┌─ EXTRACT PROVIDED

While lower commute times are great, a growing number of workers are asking why they're spending time going to and from their employer for free. WBUR's On Point had a fascinating segment this Tuesday on whether or not workplaces should start factoring transit times into employee compensation. Christopher Wiese, an assistant professor of industrial organization psychology at the Georgia Institute of Technology or Georgia Tech, pointed out that the switch to remote work during the pandemic caused workers to re-examine whether or not they really had to lose nearly five hours a week to get to the same jobs they were already doing at home:

Before the pandemic, workers really didn't consider whether or not they should be compensated for the commute.

But, during the pandemic, they learned that they could do their jobs from home and are questioning why they even need to come in. So for those workers who are going through that returning to office, they're definitely reconsidering whether or not they should be compensated for that time.

└─

REQUIRED WORK:
a) In the passage on commute pay, what position does Christopher Wiese hold?
b) Do these statements agree with the passage on commute pay? Answer yes or no for each, quoting the words that decide it. (i) The On Point segment aired on a Tuesday. (ii) Before the pandemic, workers often asked to be paid for their commute. (iii) Workers were losing nearly five hours a week to get to their jobs.
c) Write the next part of the passage on commute pay, picking up after its last sentence.
The rows below the text come from a separate source.

┌─ INFORMATION SHOWN

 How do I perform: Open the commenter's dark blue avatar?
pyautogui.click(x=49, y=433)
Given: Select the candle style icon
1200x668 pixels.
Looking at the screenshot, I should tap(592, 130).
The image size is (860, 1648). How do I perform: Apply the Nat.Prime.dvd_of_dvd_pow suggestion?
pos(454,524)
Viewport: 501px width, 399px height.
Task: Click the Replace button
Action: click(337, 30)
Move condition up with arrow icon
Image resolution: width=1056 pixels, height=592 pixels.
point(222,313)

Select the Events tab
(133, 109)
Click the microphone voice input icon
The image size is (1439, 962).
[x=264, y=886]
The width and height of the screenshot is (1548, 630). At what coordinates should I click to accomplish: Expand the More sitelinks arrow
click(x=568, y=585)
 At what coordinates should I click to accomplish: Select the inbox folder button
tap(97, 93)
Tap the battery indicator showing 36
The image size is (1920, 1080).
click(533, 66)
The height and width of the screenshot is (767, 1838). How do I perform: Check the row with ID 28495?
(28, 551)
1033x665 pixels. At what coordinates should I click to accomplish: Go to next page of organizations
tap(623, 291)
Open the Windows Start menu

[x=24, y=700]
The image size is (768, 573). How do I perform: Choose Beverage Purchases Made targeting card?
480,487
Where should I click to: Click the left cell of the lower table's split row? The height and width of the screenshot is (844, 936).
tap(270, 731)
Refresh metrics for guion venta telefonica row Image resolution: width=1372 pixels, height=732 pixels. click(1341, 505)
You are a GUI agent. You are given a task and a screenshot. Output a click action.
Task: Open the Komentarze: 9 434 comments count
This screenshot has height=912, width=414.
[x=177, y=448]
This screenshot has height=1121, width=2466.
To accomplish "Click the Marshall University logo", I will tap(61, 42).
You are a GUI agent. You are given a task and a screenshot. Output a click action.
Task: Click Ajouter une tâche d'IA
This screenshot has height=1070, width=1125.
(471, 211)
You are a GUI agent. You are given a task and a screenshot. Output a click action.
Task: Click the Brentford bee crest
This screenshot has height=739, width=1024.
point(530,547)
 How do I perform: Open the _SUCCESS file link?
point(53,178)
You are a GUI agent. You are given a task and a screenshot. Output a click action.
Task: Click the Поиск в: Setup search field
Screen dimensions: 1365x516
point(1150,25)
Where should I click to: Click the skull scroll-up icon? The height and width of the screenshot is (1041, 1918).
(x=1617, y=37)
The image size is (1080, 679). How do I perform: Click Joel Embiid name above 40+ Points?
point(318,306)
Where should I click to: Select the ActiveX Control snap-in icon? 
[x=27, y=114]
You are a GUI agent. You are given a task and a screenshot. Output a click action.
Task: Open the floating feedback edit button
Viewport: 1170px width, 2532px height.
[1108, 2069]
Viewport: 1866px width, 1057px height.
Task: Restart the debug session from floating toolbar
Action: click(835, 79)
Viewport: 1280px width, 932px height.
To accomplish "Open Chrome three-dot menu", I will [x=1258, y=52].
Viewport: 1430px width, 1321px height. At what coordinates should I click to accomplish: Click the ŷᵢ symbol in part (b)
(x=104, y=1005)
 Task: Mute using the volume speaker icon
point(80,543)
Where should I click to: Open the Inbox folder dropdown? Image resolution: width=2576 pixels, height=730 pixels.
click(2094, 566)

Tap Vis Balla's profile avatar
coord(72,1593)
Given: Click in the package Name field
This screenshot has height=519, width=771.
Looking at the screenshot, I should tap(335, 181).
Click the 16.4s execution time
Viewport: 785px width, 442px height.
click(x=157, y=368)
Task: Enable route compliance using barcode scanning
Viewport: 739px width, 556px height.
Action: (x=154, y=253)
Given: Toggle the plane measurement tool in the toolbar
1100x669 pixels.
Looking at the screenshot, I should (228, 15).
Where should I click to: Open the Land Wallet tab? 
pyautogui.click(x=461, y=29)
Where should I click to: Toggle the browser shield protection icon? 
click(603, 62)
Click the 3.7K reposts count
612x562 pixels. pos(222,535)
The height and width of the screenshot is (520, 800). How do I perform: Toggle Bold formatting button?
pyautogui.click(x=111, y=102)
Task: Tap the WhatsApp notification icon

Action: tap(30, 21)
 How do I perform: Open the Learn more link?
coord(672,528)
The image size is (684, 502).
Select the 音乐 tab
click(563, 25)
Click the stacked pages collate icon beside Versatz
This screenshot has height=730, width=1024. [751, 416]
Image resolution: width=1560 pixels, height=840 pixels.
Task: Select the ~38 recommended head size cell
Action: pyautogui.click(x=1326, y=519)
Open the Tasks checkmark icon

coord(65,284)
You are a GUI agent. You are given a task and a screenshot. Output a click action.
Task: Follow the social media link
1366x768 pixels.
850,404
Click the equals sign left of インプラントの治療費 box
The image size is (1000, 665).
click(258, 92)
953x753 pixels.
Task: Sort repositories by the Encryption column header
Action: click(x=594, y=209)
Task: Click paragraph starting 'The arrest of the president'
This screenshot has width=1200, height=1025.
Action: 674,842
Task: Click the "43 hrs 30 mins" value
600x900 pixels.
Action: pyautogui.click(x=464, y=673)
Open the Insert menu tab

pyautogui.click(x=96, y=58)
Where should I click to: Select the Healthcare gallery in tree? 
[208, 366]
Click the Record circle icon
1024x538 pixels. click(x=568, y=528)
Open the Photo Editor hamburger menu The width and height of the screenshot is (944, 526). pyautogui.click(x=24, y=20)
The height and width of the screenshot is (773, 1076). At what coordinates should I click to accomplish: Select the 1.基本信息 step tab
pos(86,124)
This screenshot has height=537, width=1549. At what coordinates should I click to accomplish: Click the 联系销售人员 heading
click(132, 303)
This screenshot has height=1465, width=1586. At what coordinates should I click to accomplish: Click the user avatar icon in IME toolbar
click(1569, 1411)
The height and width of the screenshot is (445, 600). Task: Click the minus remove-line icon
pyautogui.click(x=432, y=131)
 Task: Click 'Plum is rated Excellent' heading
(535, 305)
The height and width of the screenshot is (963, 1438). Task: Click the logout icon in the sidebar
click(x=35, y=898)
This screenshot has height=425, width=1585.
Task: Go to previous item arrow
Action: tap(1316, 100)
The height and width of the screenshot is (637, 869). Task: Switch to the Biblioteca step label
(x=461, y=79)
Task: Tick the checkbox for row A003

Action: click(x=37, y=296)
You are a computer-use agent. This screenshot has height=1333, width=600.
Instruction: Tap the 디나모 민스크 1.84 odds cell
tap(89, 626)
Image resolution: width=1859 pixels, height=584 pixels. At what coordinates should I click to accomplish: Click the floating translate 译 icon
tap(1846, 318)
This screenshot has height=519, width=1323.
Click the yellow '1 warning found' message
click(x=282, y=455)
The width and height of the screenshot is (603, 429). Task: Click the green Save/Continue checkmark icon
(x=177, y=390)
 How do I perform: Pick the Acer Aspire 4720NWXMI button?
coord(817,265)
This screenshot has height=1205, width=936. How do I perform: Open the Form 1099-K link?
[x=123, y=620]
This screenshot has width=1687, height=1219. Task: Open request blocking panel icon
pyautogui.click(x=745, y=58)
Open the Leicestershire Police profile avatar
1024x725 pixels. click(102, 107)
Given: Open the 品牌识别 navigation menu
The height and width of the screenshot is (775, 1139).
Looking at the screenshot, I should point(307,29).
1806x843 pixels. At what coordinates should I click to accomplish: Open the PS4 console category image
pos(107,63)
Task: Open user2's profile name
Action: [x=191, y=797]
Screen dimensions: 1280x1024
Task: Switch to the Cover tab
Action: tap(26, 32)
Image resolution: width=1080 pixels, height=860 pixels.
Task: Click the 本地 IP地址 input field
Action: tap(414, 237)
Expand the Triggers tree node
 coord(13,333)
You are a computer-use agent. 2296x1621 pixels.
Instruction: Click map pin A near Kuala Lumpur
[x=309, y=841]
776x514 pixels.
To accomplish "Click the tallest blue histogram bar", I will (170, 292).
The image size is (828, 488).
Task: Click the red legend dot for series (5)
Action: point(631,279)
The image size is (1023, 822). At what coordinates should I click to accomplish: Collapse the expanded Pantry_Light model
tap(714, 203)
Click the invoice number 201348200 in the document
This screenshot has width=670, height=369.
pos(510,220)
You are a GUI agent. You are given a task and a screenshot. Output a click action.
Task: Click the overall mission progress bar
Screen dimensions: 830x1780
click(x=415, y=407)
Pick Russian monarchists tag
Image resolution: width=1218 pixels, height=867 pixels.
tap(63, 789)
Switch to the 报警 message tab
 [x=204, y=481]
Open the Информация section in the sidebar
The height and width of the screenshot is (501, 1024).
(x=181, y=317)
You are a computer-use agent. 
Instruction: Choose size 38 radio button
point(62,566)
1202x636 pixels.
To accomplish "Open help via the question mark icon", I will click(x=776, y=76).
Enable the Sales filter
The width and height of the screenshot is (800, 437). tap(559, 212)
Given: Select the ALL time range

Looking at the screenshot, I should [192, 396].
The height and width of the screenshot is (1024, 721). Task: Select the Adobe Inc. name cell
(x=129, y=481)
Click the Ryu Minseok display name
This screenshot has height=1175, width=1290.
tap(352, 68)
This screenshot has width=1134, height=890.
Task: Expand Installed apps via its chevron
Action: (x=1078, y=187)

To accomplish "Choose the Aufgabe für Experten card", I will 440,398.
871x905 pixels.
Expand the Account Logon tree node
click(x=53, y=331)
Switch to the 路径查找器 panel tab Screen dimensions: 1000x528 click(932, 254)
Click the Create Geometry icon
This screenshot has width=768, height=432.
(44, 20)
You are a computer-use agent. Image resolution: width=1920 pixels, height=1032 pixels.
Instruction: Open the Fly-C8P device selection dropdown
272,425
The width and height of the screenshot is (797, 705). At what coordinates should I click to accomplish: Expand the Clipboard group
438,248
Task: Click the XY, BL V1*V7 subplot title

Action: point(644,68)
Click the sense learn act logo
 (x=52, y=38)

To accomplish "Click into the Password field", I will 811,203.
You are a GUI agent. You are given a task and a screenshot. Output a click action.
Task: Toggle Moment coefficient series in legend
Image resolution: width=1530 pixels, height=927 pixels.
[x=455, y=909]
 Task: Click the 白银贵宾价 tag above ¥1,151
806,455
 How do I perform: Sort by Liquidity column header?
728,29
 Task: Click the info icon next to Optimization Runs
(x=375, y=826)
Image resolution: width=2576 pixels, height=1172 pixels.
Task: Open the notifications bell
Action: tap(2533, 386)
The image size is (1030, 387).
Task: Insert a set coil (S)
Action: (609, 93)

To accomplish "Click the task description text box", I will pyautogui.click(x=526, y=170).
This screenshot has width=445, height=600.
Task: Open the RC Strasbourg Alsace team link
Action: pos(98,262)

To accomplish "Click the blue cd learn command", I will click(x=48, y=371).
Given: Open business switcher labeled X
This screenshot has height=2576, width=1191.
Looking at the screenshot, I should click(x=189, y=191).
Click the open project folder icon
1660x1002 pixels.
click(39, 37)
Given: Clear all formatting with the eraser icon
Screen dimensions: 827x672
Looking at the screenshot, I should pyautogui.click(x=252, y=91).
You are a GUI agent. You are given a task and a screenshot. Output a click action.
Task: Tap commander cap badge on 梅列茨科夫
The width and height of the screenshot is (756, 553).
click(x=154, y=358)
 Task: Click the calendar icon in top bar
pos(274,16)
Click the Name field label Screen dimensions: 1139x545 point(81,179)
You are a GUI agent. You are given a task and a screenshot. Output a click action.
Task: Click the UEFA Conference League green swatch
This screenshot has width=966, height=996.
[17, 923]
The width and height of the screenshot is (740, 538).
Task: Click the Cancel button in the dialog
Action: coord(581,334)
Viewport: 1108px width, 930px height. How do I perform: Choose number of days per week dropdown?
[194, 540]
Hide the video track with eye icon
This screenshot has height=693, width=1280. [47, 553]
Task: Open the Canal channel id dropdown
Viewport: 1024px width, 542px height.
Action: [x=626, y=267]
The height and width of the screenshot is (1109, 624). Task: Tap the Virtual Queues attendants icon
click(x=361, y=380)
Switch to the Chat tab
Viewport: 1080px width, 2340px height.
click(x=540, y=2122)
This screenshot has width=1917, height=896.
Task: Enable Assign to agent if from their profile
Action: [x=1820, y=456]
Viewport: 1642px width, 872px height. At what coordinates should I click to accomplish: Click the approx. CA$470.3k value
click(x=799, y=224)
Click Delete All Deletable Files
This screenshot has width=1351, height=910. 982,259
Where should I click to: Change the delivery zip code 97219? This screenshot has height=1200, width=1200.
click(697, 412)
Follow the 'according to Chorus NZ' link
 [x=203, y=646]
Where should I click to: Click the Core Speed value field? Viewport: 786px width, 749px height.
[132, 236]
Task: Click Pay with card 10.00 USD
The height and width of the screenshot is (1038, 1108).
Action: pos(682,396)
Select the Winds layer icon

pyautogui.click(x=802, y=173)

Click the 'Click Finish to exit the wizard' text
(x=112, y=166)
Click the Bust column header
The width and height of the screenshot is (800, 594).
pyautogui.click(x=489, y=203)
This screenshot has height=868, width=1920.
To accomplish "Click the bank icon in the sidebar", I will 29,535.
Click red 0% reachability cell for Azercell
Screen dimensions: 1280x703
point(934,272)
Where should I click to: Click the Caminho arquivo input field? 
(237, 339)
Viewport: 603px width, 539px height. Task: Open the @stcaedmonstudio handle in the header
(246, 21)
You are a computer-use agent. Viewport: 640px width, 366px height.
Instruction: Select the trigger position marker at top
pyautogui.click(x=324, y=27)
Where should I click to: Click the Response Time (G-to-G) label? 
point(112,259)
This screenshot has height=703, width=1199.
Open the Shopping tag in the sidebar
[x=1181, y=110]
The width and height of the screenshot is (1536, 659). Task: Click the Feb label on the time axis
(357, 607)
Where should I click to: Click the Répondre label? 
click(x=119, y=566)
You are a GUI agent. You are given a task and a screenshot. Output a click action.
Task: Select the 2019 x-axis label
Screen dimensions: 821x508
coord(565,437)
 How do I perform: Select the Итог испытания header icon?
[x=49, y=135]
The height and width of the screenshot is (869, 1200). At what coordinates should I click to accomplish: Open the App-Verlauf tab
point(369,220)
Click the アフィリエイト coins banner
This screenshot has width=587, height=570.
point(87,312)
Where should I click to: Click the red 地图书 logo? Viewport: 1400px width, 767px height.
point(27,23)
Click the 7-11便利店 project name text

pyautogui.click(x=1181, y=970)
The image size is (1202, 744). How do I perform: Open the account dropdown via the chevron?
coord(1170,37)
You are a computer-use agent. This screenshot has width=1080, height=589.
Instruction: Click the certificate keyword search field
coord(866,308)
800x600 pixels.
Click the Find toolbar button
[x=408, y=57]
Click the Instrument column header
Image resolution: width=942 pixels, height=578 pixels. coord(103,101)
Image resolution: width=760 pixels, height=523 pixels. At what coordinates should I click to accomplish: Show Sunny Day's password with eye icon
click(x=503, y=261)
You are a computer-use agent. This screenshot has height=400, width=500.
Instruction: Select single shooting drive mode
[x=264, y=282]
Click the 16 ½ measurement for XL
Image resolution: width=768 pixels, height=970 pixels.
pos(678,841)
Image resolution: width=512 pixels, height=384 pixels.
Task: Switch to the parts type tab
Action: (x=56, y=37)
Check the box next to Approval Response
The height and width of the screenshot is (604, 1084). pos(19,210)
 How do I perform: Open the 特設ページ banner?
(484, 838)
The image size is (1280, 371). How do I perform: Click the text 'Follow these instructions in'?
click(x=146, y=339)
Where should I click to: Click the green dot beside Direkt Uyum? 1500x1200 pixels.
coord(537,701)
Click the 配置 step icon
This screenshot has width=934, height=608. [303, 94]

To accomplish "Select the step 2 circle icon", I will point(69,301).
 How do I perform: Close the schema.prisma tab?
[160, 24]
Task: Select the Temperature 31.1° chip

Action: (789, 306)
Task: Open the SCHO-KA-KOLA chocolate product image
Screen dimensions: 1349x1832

└─

TASK-BY-TASK ANSWERS:
a) He is an assistant professor of industrial organization psychology at the Georgia Institute of Technology (Georgia Tech).

b)
(i) Yes: "WBUR's On Point had a fascinating segment this Tuesday"
(ii) No: "Before the pandemic, workers really didn't consider whether or not they should be compensated for the commute."
(iii) Yes: "they really had to lose nearly five hours a week to get to the same jobs they were already doing at home"

c)
The shift toward regarding the commute as part of the job and not merely the unpleasant friction accompanying employment might be part of a larger shift in the employee/employer model. As Wiese goes on to say in the On Point segment, some employers do already offer some compensatory benefits for commuting -- think of the shuttles that companies like Google or Apple offer to employees so they don't have to bear transit costs, or employers who offer commuter checks to offset public transit expenses. 

You want your workers in your beautifully designed workspace? Help them feel like they're not being taken advantage of by offering pick-up laundry service at home. 

Heck -- you free remote workers from the tyranny of juggling housework between Zoom calls by linking housework benefits to in-office presence and you'll have bodies at (hot)desks as often as you want. It all comes down to workers feeling as if their time is valuable. And it's on managers and workplace strategists to recognize that feeling and act on it.